Uva/Cepea: Safrinha deve encerrar positiva em Louveira/Indaiatuba; demanda segue como ponto de atenção

Publicado em 25/06/2026 14:42

Após o início da colheita com preços médios abaixo do esperado pelos viticultores da região de Louveira/Indaiatuba (SP), a safrinha da niagara – principal variedade cultivada – deve se encerrar com resultado positivo. Pela parcial (de março a 24/junho), o preço médio da uva niagara deve fechar acima do custo de produção. O valor médio no período foi de R$ 7,20/kg a camada para granel, alta de 7% frente ao mesmo intervalo do ano anterior e 51% superior ao custo estimado pelo Hortifrúti/Cepea, assegurando rentabilidade positiva ao setor.

O resultado, contudo, não foi uniforme ao longo da safrinha. O ciclo mais longo da safra anterior atrasou as podas e deslocou o calendário da temporã, reduzindo o volume disponível regionalmente e dificultando o atendimento aos pedidos. Na sequência, entre o fim de abril e meados de maio, produtores da região enfrentaram entraves tanto de oferta quanto de qualidade.

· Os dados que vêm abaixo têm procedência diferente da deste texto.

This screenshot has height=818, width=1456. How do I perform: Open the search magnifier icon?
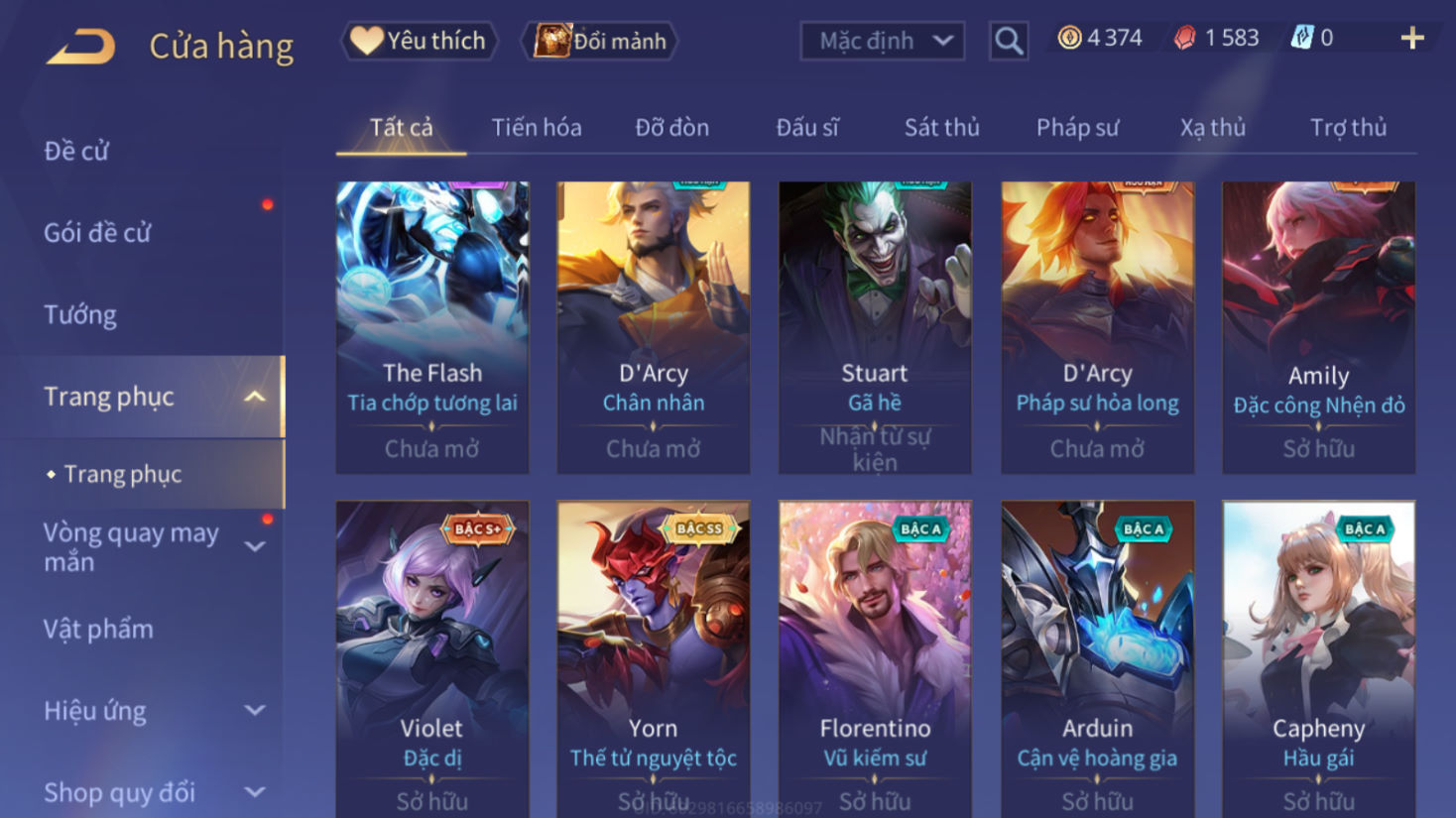[x=1009, y=41]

Nesse intervalo, problemas fitossanitários — como a glomerella — comprometeram o rendimento e a aceitação das frutas, pressionando as cotações. As chuvas registradas no final de abril agravaram o quadro, provocando rachaduras e irregularidades nos cachos próximos à colheita, o que restringiu ainda mais a oferta dentro do padrão exigido pelo mercado. Com o avanço da temporada e a normalização gradual do volume a partir de meados de maio, os preços foram se recuperando, culminando no resultado positivo verificado na parcial.

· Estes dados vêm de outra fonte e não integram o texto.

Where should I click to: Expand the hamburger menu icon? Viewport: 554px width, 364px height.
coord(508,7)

No campo, além da demanda enfraquecida, a escassez de mão de obra tem pressionado os produtores a reduzir as áreas podadas. Essa limitação, paradoxalmente, contribuiu para o escalonamento das podas e, consequentemente, das colheitas, mantendo a oferta controlada mesmo nos períodos de maior atividade — o que impediu uma redução ainda mais acentuada nos patamares de preços. Em relação ao manejo fitossanitário, problemas como a glomerella seguem recorrentes, porém com menor severidade, dado que os protocolos adotados têm se mostrado eficazes na contenção da doença. Por outro lado, o aumento dos custos com insumos foi expressivo no período, com elevação de quase 10% em relação ao mesmo intervalo de 2025. Neste cenário, os produtores devem concluir a colheita dos últimos talhões nas próximas semanas.

As podas de formação estão previstas para meados de agosto. Embora a confirmação de um ano de El Niño sinalize maior frequência de chuvas — especialmente no estado de São Paulo, situado em zona de transição climática —, o setor deve iniciar o próximo ciclo mais cauteloso e estruturado, por ser o principal período de comercialização. Os avanços nos protocolos de manejo, a crescente profissionalização dos produtores e a resiliência demonstrada ao longo das últimas safras devem auxiliar os produtores no planejamento estratégico para enfrentar os desafios climáticos e garantir boas margens durante a safra 26/27.